Quand Goodyear annonce 1200 mises à pied, ça fait les manchettes partout au Québec. Mais pendant ce temps, personne ne parle des centaines d'emplois qui se créent dans les petites et moyennes entreprises.

C'est ce qui se passe à Valleyfield, et ce Portfolio fournit quelques exemples particulièrement éloquents à cet égard.

Mais tout ne va pas comme sur des roulettes. Les employeurs locaux font même face à un problème grave: la difficulté de retenir, à plus forte raison d'attirer de la main-d'oeuvre qualifiée.

La population vieillit. Dans l'ensemble du Québec, les citoyens âgés de 65 ans et plus représentent 14% de la population.

À Valleyfield, cette proportion grimpe à 18%. Les jeunes ont tendance à partir pour aller tenter leur chance à Montréal.

La croissance démographique est proche de la stagnation. Entre 2001 et aujourd'hui, la population a augmenté de 39 569 à 40 477 habitants, à peine 900 personnes de plus.

Cela donne un rythme de croissance insignifiant de 2,2% en six ans, comparativement à une moyenne québécoise de 4,8% durant la même période.

Mutuelle d'attraction

Dans ces conditions, il n'est pas surprenant que Valleyfield ait vu naître, en 2007, une initiative extrêmement originale et prometteuse en matière de rétention et d'attraction de la main-d'oeuvre: la Mutuelle d'attraction de Valleyfield-Huntingdon.

Le nom peut sembler curieux mais il dit bien ce qu'il veut dire: c'est une association d'entrepreneurs locaux (il y en avait 12 au départ, ils sont maintenant 28, représentant 3700 employés) qui collaborent avec les autorités (scolaires, municipales, centres de développement) pour concevoir et financer des programmes destinés à attirer des travailleurs à Valleyfield.

Deux exemples concrets:

> Cette année, quelque 70 élèves de troisième et quatrième secondaire ont passé des stages dans des entreprises locales. Parmi eux, plusieurs présentaient des risques de décrochage. Ces stages ont permis à des dizaines de jeunes de découvrir des possibilités d'emplois attrayantes dans leur propre région.

Naturellement, la Mutuelle offre une formation au personnel de l'entreprise pour bien encadrer le stagiaire, et assure le suivi après le stage.

> Un autre programme original vise à faciliter les choses au travailleur qui s'installe dans la région. On l'aide à trouver une maison, à dénicher des places en garderie pour ses enfants, à trouver un emploi pour sa conjointe. Le programme comprend même, délicate attention, une visite guidée et personnalisée de la région. La grande séduction, sauce campivallensienne...
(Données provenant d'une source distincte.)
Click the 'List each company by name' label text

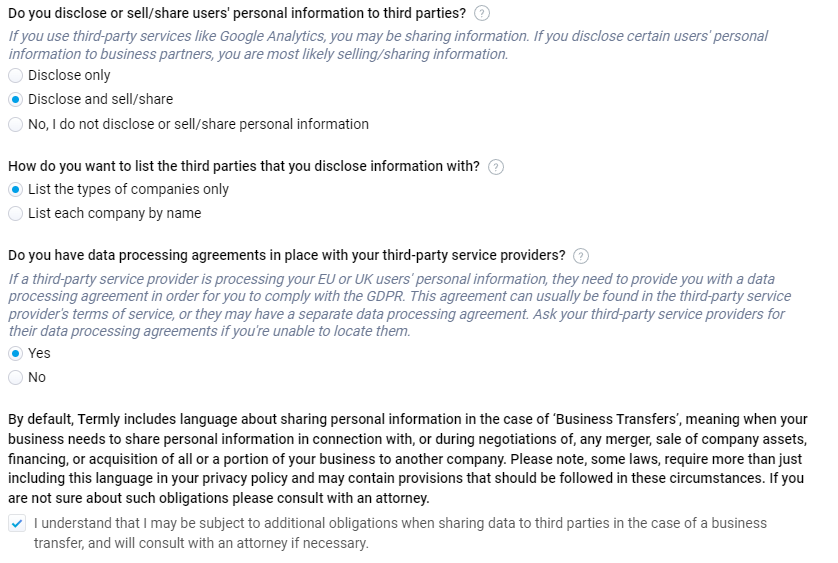point(114,213)
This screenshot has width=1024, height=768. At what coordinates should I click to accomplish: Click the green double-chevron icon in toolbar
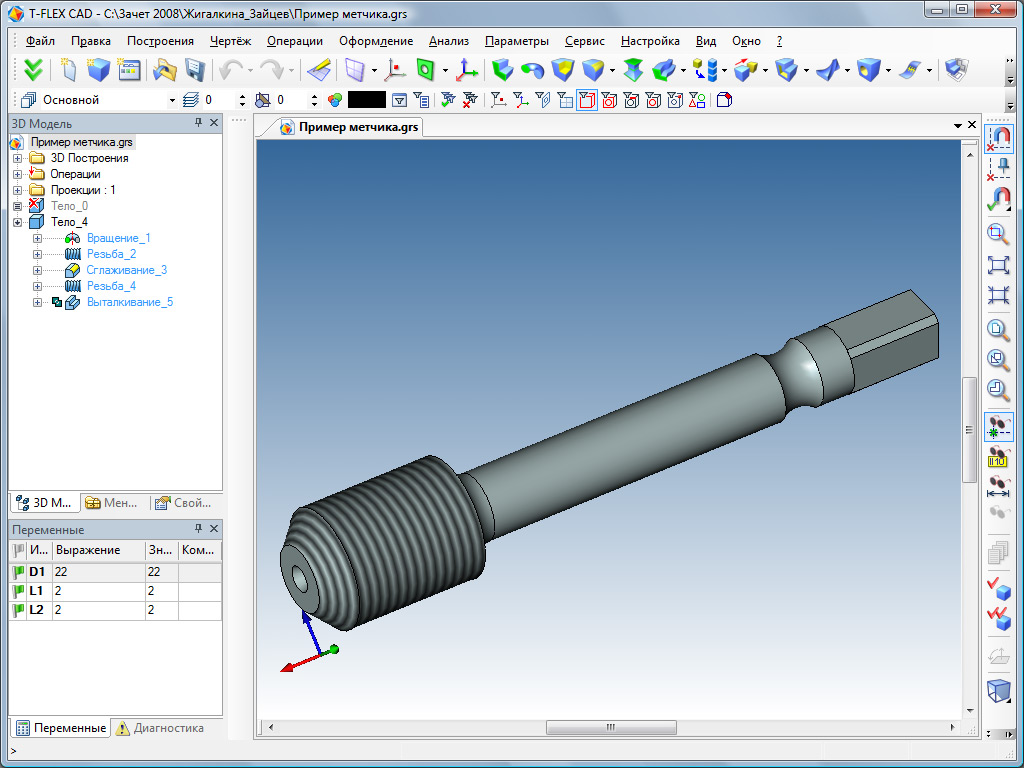pyautogui.click(x=33, y=70)
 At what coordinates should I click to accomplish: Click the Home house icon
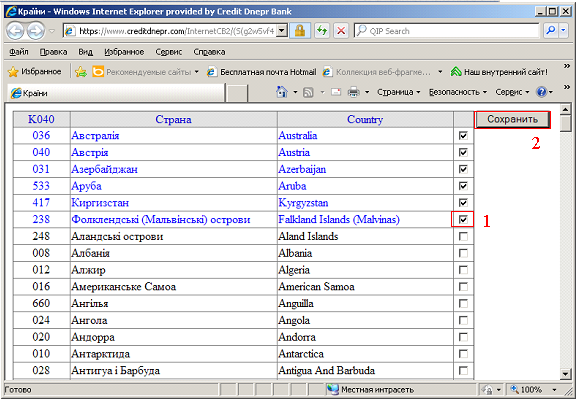pyautogui.click(x=282, y=92)
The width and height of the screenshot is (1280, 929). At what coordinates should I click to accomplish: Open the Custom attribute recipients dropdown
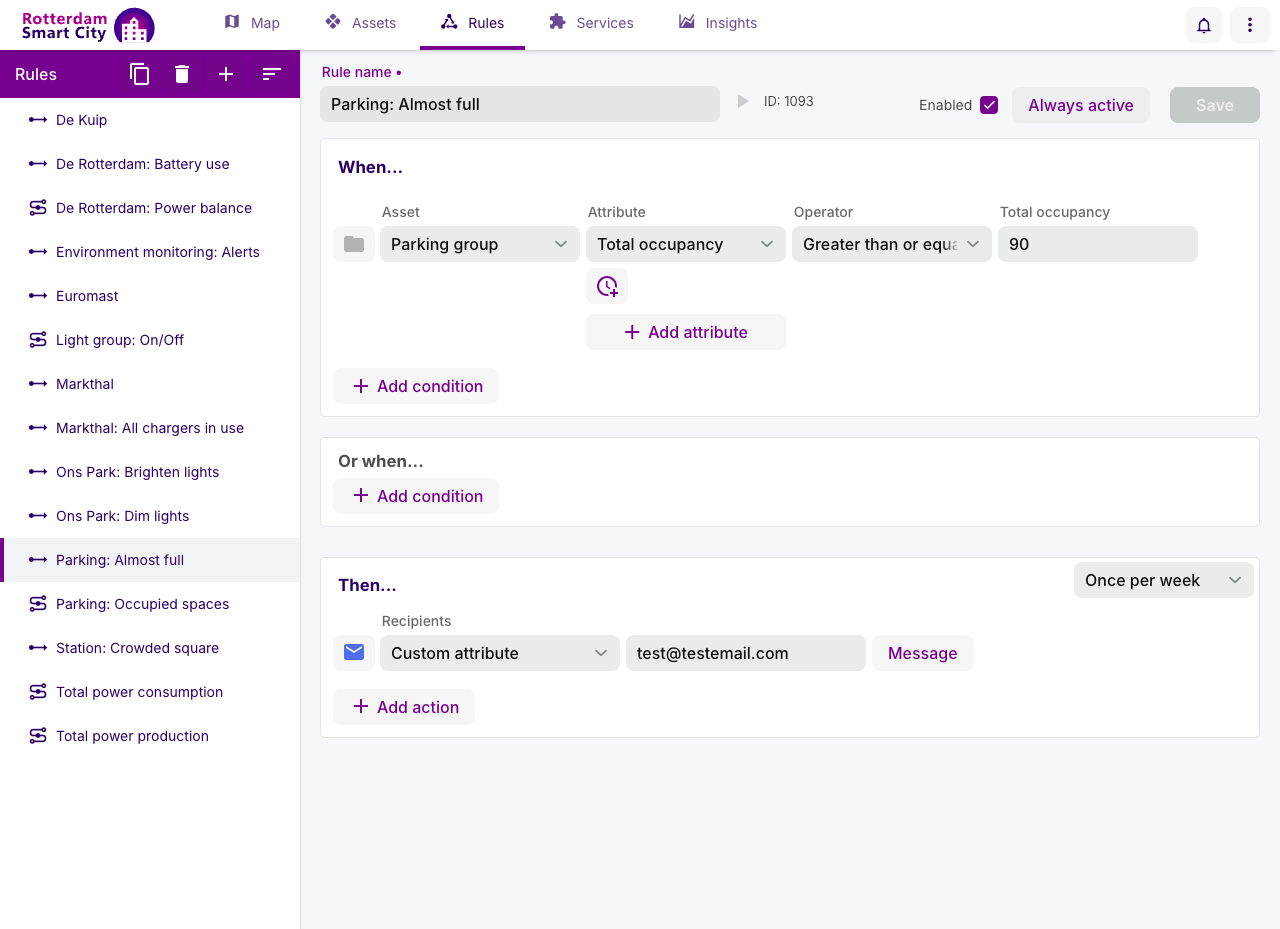(x=500, y=653)
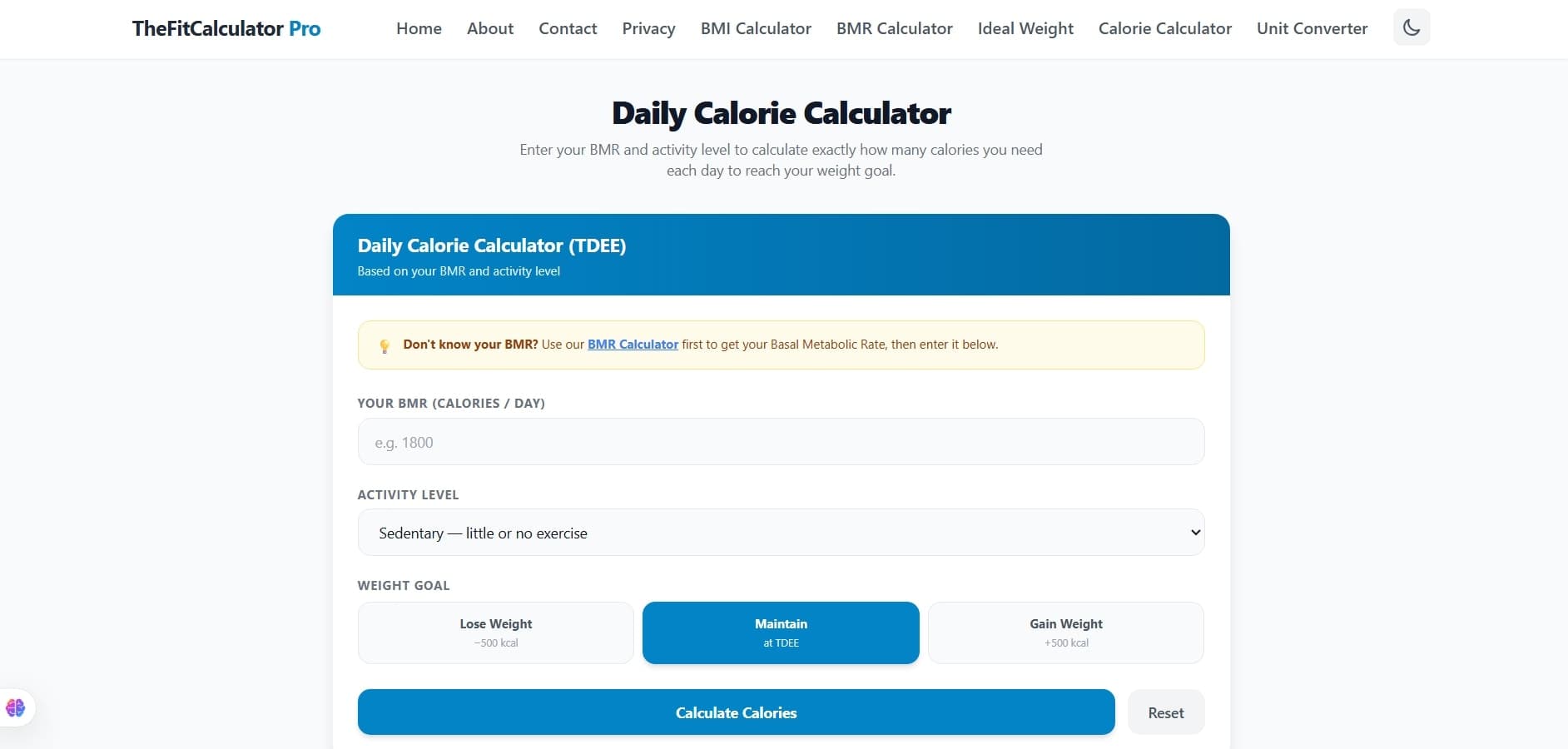Click the colorful widget icon in bottom-left corner
1568x749 pixels.
pos(16,707)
Il faut dire que Valleyfield possède aussi un atout de taille: son site naturel. Si vous arrivez en ville par le boulevard du Havre, vous aurez une vue sur un magnifique plan d'eau, avec en toile de fond la silhouette du centre-ville dominée par la cathédrale Sainte-Cécile.

Certains surnomment Valleyfield la «Venise du Québec». C'est un brin ostentatoire, disons, mais le fait est que l'eau est partout, jusqu'au centre-ville, et qu'on y a aménagé des installations (marina, parc Sauvé) de grande qualité.

Ce n'est d'ailleurs pas pour rien que la ville accueille à chaque année ses célèbres régates, qui comptent parmi les événements du genre les plus courus en Amérique du Nord.